Instead of making up problems to fit the abilities given by school instruction, we should preferably modify school instruction so that arithmetical abilities will be organized into an effective total ability to meet the problems that life will offer. Still more generally every bond formed should be formed with due consideration of every other bond that has been or will be formed; every ability should be practiced in the most effective possible relations with other abilities.)

CHAPTER VII

THE SEQUENCE OF TOPICS: THE ORDER OF FORMATION OF BONDS

THE bonds to be formed having been chosen, the next step is to arrange for their most economical order of formation to arrange to have each help the others as much as possible to arrange for the maximum of facilitation and the minimum of inhibition.

The principle is obvious enough and would probably be admitted in theory by any intelligent teacher, but in practice we are still wedded to conventional usages which arose long before the psychology of arithmetic was studied. For example, we inherit the convention of studying addition of integers thoroughly, and then subtraction, and then multiplication, and then division, and many of us follow it though nobody has ever given a proof that this is the best order for arithmetical learning.
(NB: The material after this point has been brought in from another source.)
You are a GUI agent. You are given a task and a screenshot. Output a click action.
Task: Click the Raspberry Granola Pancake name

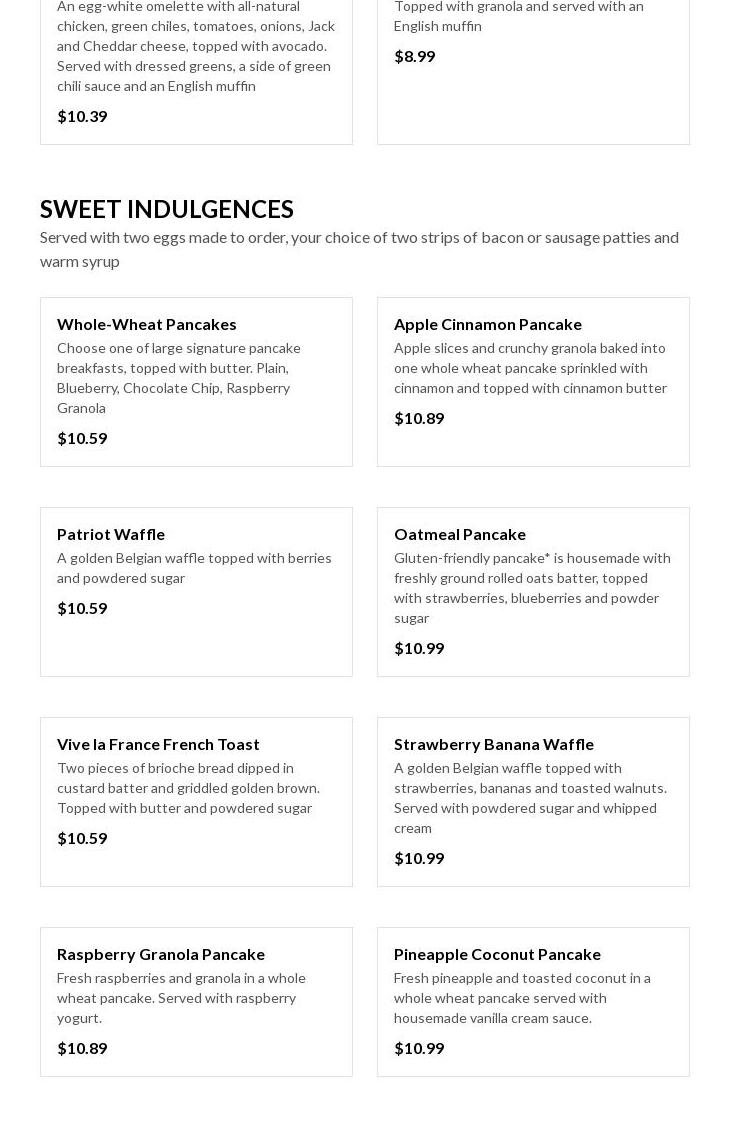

We inherit also the opposite convention of studying in a so-called "spiral" plan, a little addition, subtraction, multiplication, and division, and then some more of each, and then some more, and many of us follow this custom, with an unreasoned faith that changing about from one process to another is per se helpful.

Such conventions are very strong, illustrating our common tendency to cherish most those customs which we cannot justify! The reductions of denominate numbers ascending and descending were, until recently, in most courses of study,

kept until grade 4 or grade 5 was reached, although this material is of far greater value for drills on the multiplication and division tables than the customary problems about apples, eggs, oranges, tablets, and penholders. By some historical accident or for good reasons the general treatment of denominate numbers was put late; by our naïve notions of order and system we felt that any use of denominate numbers before this time was heretical; we thus became blind to the advantages of quarts and pints for the tables of 2s; yards and feet for the tables of 3s; gallons and quarts for the tables of 4s; nickels and cents for the 5s; weeks and days for the 7s; pecks and quarts for the 8s; and square yards and square feet for the 9s. Problems like 5 yards = feet or

15 feet= yards have not only the advantages of brevity, clearness, practical use, real reference, and ready variation, but also the very great advantage that part of the data have to be thought of in a useful way instead of read off from the page. In life, when a person has twenty cents with which to buy tablets of a certain sort, he thinks of the price in making his purchase, asking it of the clerk only in case he does not know it, and in planning his purchases beforehand he thinks of prices as a rule. In spite of these and other advantages, not one textbook in ten up to 1900 made early use of these exercises with denominate numbers. So strong is mere use and wont.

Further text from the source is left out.